Teens who develop a mental disorder are also more prone to having had other biological challenges, like low birth weight, trouble sleeping, and having a mother younger than 18 years old at the time of their birth.

What is the treatment for mental illness in children?

There are a variety of treatments available for managing mental illnesses in children, including several effective medications, educational or occupational interventions, as well as specific forms of psychotherapy.

In terms of medications, medications from specific drug classes are used to treat childhood mental illness.

Examples include the stimulant class for treating ADHD, serotonergic medications for treating depression and anxiety, and neuroleptic medications for management of severe mood swings, anxiety, aggression, or in the treatment of childhood schizophrenia.

For individuals who may be wondering how to manage the symptoms of a childhood mental illness using treatment without prescribed medications, psychotherapies are often used.

While interventions like limiting exposure to food additives, preservatives, and processed sugars have been found to be helpful for some people with an illness like ADHD, the research evidence is still considered to be too limited for many physicians to recommend nutritional interventions.

Also, placing such restrictions on the eating habits of a child or teenager can prove to be difficult at best, nearly impossible at worst.

What is the prognosis of mental illness in children?

Children and youth with mental-health problems are at risk for having lower educational achievement, greater involvement with the criminal justice system, and fewer stable and longer-term placements in the child welfare system than their peers.

Children and youth with mental-health problems are more likely to experience problems at school, be absent, or be suspended or expelled than are children with other disabilities.

Youth in high school with mental-health problems are more likely to fail or drop out of school.
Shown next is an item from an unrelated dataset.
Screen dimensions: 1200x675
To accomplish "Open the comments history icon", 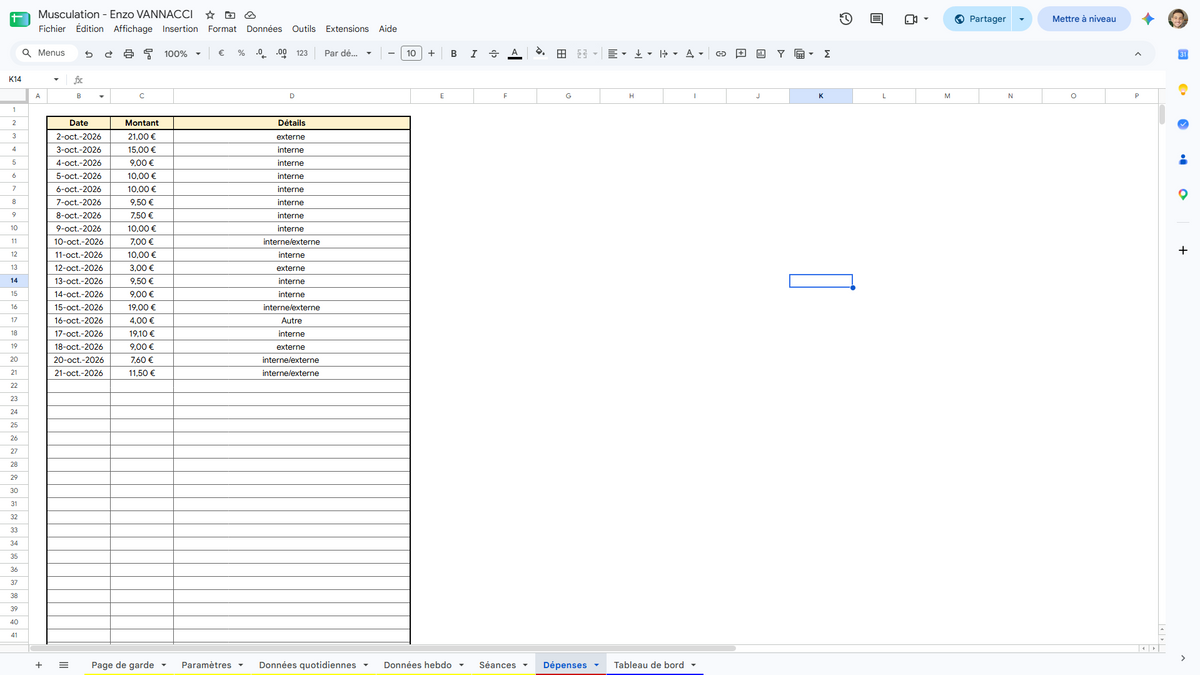I will click(877, 19).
When treated, children and youth with mental-health problems fare better at home, in schools, and in their communities.

Children with more anxiety disorders are at higher risk for anxiety, depression, and substance-abuse disorders in adulthood.

They tend to achieve less academically and are more likely to engage in early parenthood and suicidal behaviors.

Can mental illness in children be prevented?

Attempts at prevention of childhood mental illness tends to address both specific and nonspecific risk factors, strengthen protective factors, and use an approach that is appropriate for the child’s age and developmental level.

Such programs often use cognitive behavioral and/or interpersonal approaches, as well as family based prevention strategies because research shows that these interventions tend to be the most helpful.

The inverse of most risk factors, protective factors for childhood mental illness include having the involvement of supportive adults, strong family and peer relationships, healthy coping skills, and emotional regulation.

Children and adolescents of a mentally ill parent tend to be more resilient when the child is more able to focus on age-appropriate tasks in their lives and on their relationships, as well as being able to understand their parents’ illness.

For mentally ill parents, their children seem to be more protected from developing a psychiatric illness when the parent is able to demonstrate a commitment to parenting and to healthy relationships.

What research is being done on mental illness in children?

Due to the historical lack of understanding of this topic, research on mental illness in children is occurring on a number of fronts.

In an effort to better understand how often childhood mental illnesses occur, a great deal of research is focused on achieving that goal.

Understanding more about the protective factors against mental illness is being explored. Ways to improve the access that children have to treatment is another topic of considerable research interest.